When you ask your salesperson why the interest rate is so high, you’re told that the rate is based on your credit score. Of course you respond back telling your salesperson about your 710 credit score that you have. The salesperson in turn tells you that your score isn’t a 710 it’s a 650!
So What Happened…
Now a 60 point swing in a credit report can equate to several points in an interest rate. It could be the difference between a 5% rate versus a 9% rate (or more). How much would that cost you in finance charges (that scenario could be my next Hub)? But the question that you have running around in your head that you want answered is why the 60 point swing? Your argument is you just got your credit score from an online credit reporting service the other day. Your score couldn’t have dropped 60 points!
Well the answer is quite obvious if you sit down and think with a little rational. You went online to some www.yourcreditscore.com web site and got your credit score. When you went into the car dealership, and they pulled your credit they didn’t go to that same site. That being the case, do you think since the car dealership used a different service to pull your credit that your score could be different?
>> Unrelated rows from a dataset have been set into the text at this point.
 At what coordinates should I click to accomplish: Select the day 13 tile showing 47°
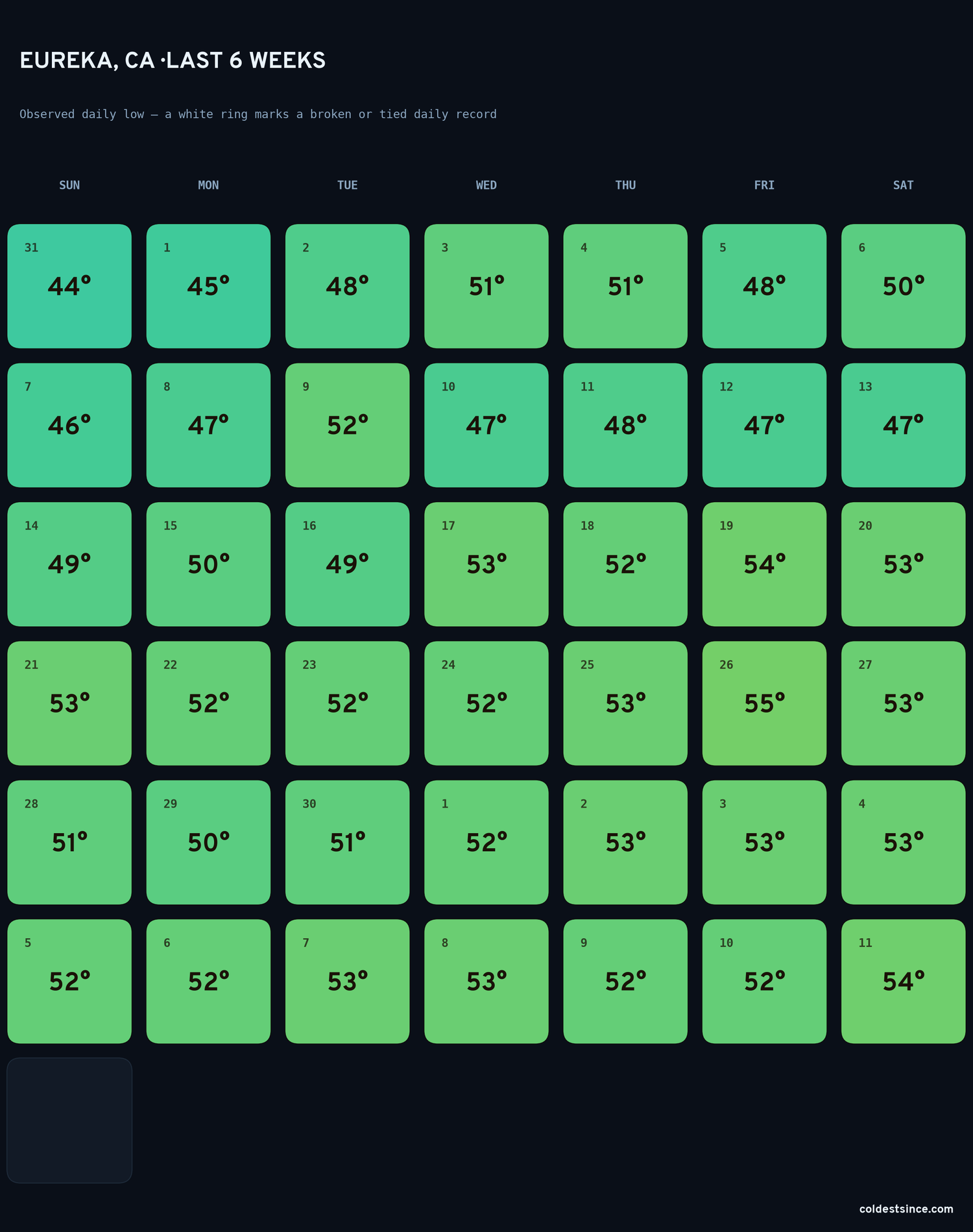click(903, 425)
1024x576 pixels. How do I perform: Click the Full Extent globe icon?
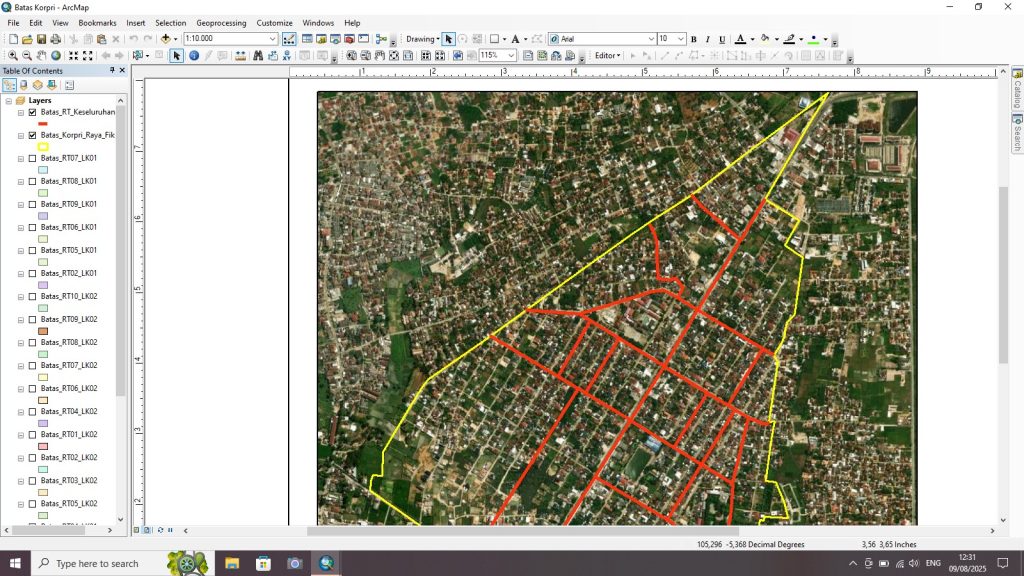[x=56, y=56]
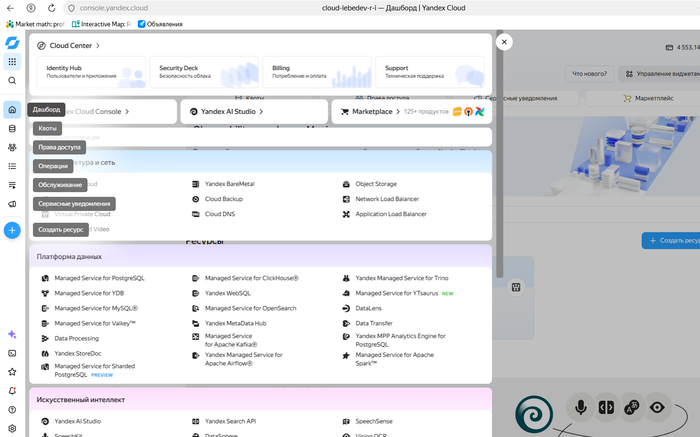This screenshot has height=437, width=700.
Task: Toggle the eye icon in floating widget
Action: (657, 407)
You would think it should be the same or worst case scenario close.
Two Different Sources…Two Different Scores…Why?
When you go online and have your credit pulled you’ll receive what I would call a generic credit score. After all, it’s a score based on your whole credit history. Meaning it takes in effect how you’ve paid anything and everything you’ve had credit with; from auto loans, to mortgages, to credit card, to student loans, to personal loans.
If your credit file is deep with all the above types of credit, and you had a 30 day late payment on a car loan your overall credit score wouldn’t be tarnished much assuming that everything else on there was perfect.
When a car dealer pulls your credit they are pulling what’s called and Auto Finance Score. In other words, the credit score that they get from one of the three credit reporting services (Equifax, Transunion, Experian), is an auto finance score based more on your pervious auto loans.
So in the scenario above, if your credit file was perfect with all your creditors, but you had a 30 late payment on a car loan your auto finance score will take a big hit. It makes sense right?
The bottom line is there are two different scoring systems. When you go online you’re not getting an auto finance score. You’re getting an overall FICO score which is different than an auto finance score.
Banks that make car loans want to know more about your pervious car credit than how you paid back a student loan. There are other factors that make up an auto finance score that are different than an overall FICO online credit report score, but since I’ve never worked for a credit reporting company I don’t know of the exact formula they use.
When Buying A New Vehicle DON’T Get An Online Credit Report…
Like I said earlier…don’t waste your time buying a credit report online if you’re getting ready to purchase a vehicle. Let the car dealership pay for it by pulling your credit. Once they do, they will tell you (or show you) what your auto finance score is. That’s the only score you need to know when purchasing a new or used vehicle.